De acordo com a Professora Bebel, com esta publicação da portaria, os professores da categoria O, habilitados e qualificados, da rede estadual de ensino podem fazer nova manifestação já nesta sexta-feira (16), das 13h30 às 23h59, e na segunda-feira (19), das 7h às 18h. “Reiteramos a recomendação para que os professores indiquem o máximo de escolas possível, para aumentar suas chances na atribuição”, diz Bebel.





Manifestação

A Apeoesp também marcou manifestação na próxima quarta-feira (21), na Praça da República, em São Paulo, em frente à Secretaria Estadual da Educação, às 16h, “para denunciarmos todo esse processo, cobrarmos soluções para os problemas, inclusive no que se refere à sobrevivência dos professores e professoras que foram demitidos e não conseguem atribuir aulas”, destaca.

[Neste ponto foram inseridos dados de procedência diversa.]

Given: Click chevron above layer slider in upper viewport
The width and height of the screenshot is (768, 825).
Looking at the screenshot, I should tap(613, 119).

Bebel diz que o ano letivo de 2024 se inicia de forma caótica pela irresponsabilidade e descompromisso do governo Tarcísio de Freitas e do seu secretário estadual da Educação, Renato Feder, com a educação pública e com os direitos da categoria. “Infelizmente, o processo de atribuição de classes e aulas se desenvolve com ataques gravíssimos aos direitos dos professores contratados precariamente (categoria O), com critérios de classificação injustos e erros grosseiros, prejudicando milhares de professores. Não aceitamos e não aceitaremos esse processo sem transparência, sem garantia de direitos, com desemprego e prejuízos aos estudantes, que poderão ficar sem aulas”, ressalta.


De acordo com a segunda presidenta da Apeoesp, a entidade irá denunciar a VUNESP e o secretário Renato Feder ao Ministério Público. Segundo ela, o que está na raiz de todos esses problemas é a terceirização do processo de atribuição de aulas para a VUNESP, que se mostrou incapaz de organizar um processo justo, causando danos profundos a milhares de professoras e professores em todo o estado de São Paulo.

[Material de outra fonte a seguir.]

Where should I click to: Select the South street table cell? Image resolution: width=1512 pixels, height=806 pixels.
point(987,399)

Para Bebel, ao classificar os professores para a atribuição de aulas com base no resultado de um concurso mal concebido e pessimamente realizado, a Secretaria Estadual da Educação se tornou cúmplice de um crime contra os professores e a Educação pública paulista. O concurso se tornou um ataque sem precedentes à nossa categoria desde a imposição de uma descabida vídeoaula com caráter eliminatório, cuja correção malfeita foi realizada por meio de Inteligência Artificial.

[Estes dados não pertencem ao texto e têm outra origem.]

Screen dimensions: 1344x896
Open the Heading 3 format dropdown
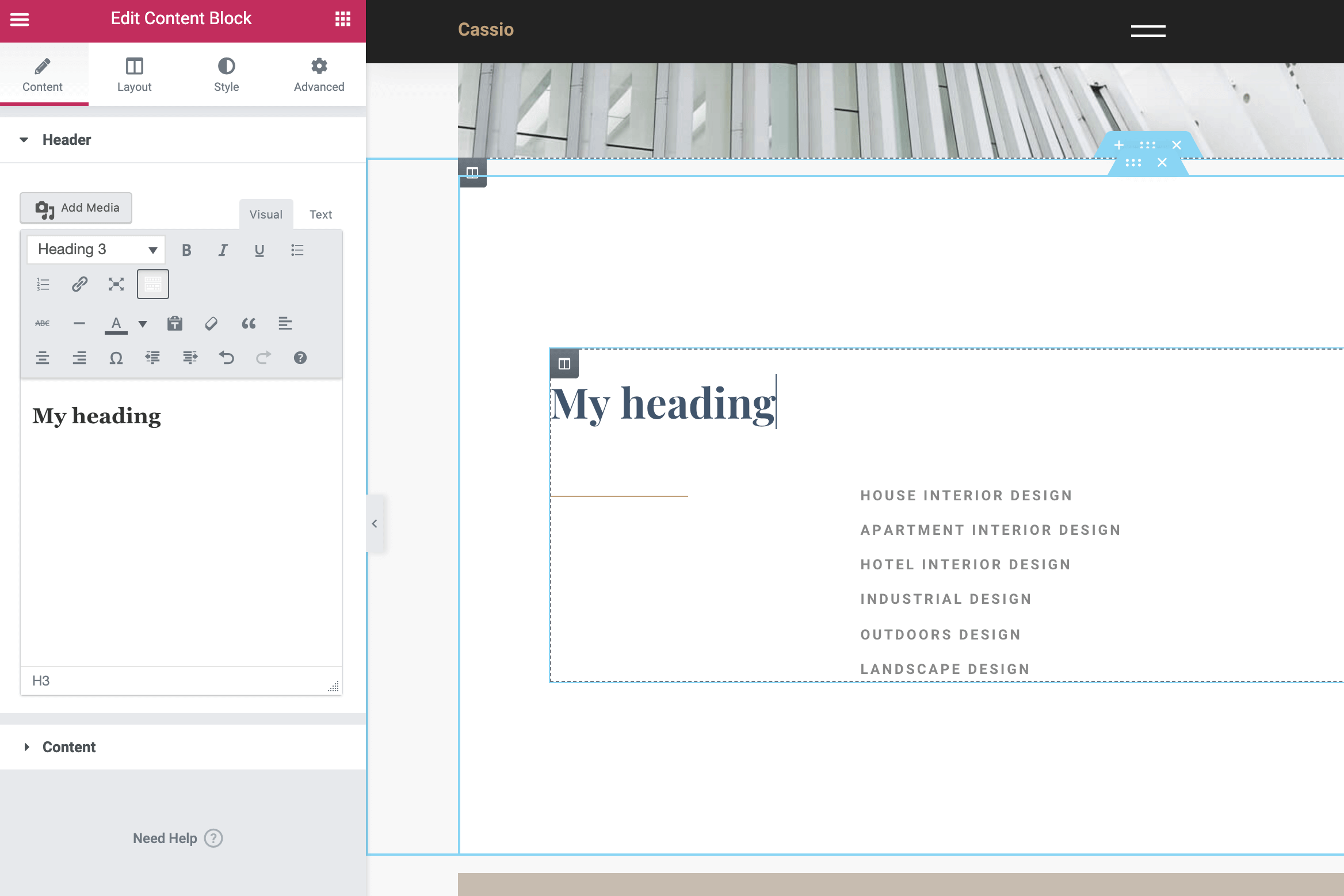coord(96,250)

“A falta de respeito com os professores foi tão profunda que os recursos protocolados pelos candidatos prejudicados receberam apenas uma resposta padrão da VUNESP. Isto nos obrigou a ingressar na Justiça para que houvessem respostas decentes. Mesmo com a emissão de liminar pelo juiz da causa, a VUNESP manteve sua postura desrespeitosa e insistiu em não dar respostas adequadas aos recursos. Por isso, a APEOESP ingressará com representação junto ao Ministério Público para responsabilizar a VUNESP e a SEDUC pelo caótico processo de atribuição de aulas e todos os danos morais e materiais causados aos professores e às professoras. Se a SEDUC, na atual administração, não tinha competência para organizar o processo de atribuição de aulas, não deveria ter transferido a responsabilidade para a VUNESP, pois nas Diretorias de Ensino existem profissionais plenamente capacitados (diretores, supervisores de ensino, funcionários) para organizá-lo”, conclui a deputada estadual Professora Bebel.